Extrait fourni
----------------------------------------

C’est la même chose pour moi. J’apprécierais plus s’ils étaient différents. Chacun sa vision, son approche, sa méthode de diriger les acteurs. Ça ne peut être qu’enrichissant. Il faut certes assurer, mais c’est surtout un exercice qui s’adapte à la vision, à la façon de travailler de l’acteur.
«El Foundou» a reçu un accueil public largement favorable, mais a été par moments critiqué à cause de l’image dite « péjorative qu’il véhicule de la femme ». Je cite également « de la violence physique explicite », etc. Qu’avez-vous à dire sur ces critiques ?
Ce qui se passe dans la vraie vie est mille fois plus grave que ce qu’on peut voir dans une fiction. Ce qu’on ne voit pas est pire. Admettons que tout ceci existe, ça choquera quand même quand on le voit. Autant voir la réalité telle qu’elle est. Par ailleurs, on peut se sentir responsables quand on sait que cet ailleurs-là, ou la rue, est certes tout aussi cruel, mais on pourrait, en tant qu’artiste, pousser davantage vers le rêve, vers plus de valeurs. Un artiste ne fait pas dans le social et ne remédie pas forcément à ces problèmes sociaux. Le débat sur la violence reste large. : C’est la force de l’image et on est dans l’ère de l’image : qu’est-ce qu’on montre ? Qu’est-ce que qu’on doit dissimuler ? La violence et le sang que l’histoire a connus sont bien plus graves que ce qui a été montré dans l’histoire du cinéma. Mais est-ce qu’il faut questionner le traitement ? Et comment est-il filmé ? Est-ce qu’il est adapté à la réalité, à la nôtre ? Est-ce à l’artiste d’y remédier ? Large débat et j’interroge.

----------------------------------------

Travail demandé
(1) D'après l'extrait sur «El Foundou», quel accueil le public a-t-il réservé à cette œuvre ?
(2) Poursuivez l'entretien sur «El Foundou» après sa dernière phrase, dans le même ton.

----------------------------------------

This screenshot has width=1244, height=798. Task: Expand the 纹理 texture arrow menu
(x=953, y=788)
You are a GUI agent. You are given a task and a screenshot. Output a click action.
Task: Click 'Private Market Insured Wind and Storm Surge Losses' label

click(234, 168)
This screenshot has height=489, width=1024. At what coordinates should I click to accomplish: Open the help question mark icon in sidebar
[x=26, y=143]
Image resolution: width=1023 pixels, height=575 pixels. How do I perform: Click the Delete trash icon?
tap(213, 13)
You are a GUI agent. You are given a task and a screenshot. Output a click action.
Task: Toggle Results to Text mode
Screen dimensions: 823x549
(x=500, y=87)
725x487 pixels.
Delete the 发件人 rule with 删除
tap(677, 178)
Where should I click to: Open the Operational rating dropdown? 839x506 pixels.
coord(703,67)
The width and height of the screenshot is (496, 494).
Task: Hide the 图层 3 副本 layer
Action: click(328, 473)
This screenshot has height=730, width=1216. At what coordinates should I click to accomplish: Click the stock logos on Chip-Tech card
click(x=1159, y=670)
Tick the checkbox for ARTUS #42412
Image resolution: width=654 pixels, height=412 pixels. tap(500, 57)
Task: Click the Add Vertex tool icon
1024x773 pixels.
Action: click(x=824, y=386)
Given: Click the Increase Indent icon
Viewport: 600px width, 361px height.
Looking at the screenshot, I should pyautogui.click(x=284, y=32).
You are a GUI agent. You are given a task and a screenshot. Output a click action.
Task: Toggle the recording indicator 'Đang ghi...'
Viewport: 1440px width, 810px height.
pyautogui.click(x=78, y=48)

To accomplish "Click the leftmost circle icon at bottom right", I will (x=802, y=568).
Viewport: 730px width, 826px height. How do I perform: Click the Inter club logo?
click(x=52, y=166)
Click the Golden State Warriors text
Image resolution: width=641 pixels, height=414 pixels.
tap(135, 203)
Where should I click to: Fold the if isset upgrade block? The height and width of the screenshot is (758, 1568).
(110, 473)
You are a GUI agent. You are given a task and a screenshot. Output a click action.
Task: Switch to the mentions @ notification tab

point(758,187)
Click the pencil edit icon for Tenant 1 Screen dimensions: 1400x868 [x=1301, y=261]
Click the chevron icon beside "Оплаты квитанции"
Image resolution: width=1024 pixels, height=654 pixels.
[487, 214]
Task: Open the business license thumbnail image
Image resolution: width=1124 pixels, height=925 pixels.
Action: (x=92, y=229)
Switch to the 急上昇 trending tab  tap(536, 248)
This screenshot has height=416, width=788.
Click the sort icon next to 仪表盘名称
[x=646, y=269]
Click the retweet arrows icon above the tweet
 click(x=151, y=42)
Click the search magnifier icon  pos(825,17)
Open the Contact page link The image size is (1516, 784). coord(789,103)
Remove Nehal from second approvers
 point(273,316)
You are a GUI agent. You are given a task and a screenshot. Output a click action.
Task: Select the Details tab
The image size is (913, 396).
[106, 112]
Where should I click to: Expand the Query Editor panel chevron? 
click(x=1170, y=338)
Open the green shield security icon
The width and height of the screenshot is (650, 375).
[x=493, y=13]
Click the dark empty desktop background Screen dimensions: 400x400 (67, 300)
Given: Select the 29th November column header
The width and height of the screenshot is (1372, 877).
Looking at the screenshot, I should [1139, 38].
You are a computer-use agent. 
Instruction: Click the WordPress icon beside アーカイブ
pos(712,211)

----------------------------------------

Réponses aux exercices
(1) Un accueil largement favorable.

(2)
Juste avant «El Foundou», le public vous a découvert sur scène dans «Club de chant» de Cyrine Gannoun. Pourtant, le théâtre ne vous est pas très familier. Qu’avez-vous à dire sur cette expérience ?
Je me suis promis d’en faire dès que l’occasion se présente. Dans «Club de chant», j’étais dans la découverte, dans l’épanouissement, le plaisir, la fatigue, dans les doutes. Je m’en suis pris au personnage et vice-versa. Il y a des couches profondes. On peut s’exploiter en tant que citoyenne, artiste, femme. Il y a des disciplines inatteignables dans le théâtre. Le théâtre est dénué de faux semblants: ce n’est sûrement pas mentir sur scène.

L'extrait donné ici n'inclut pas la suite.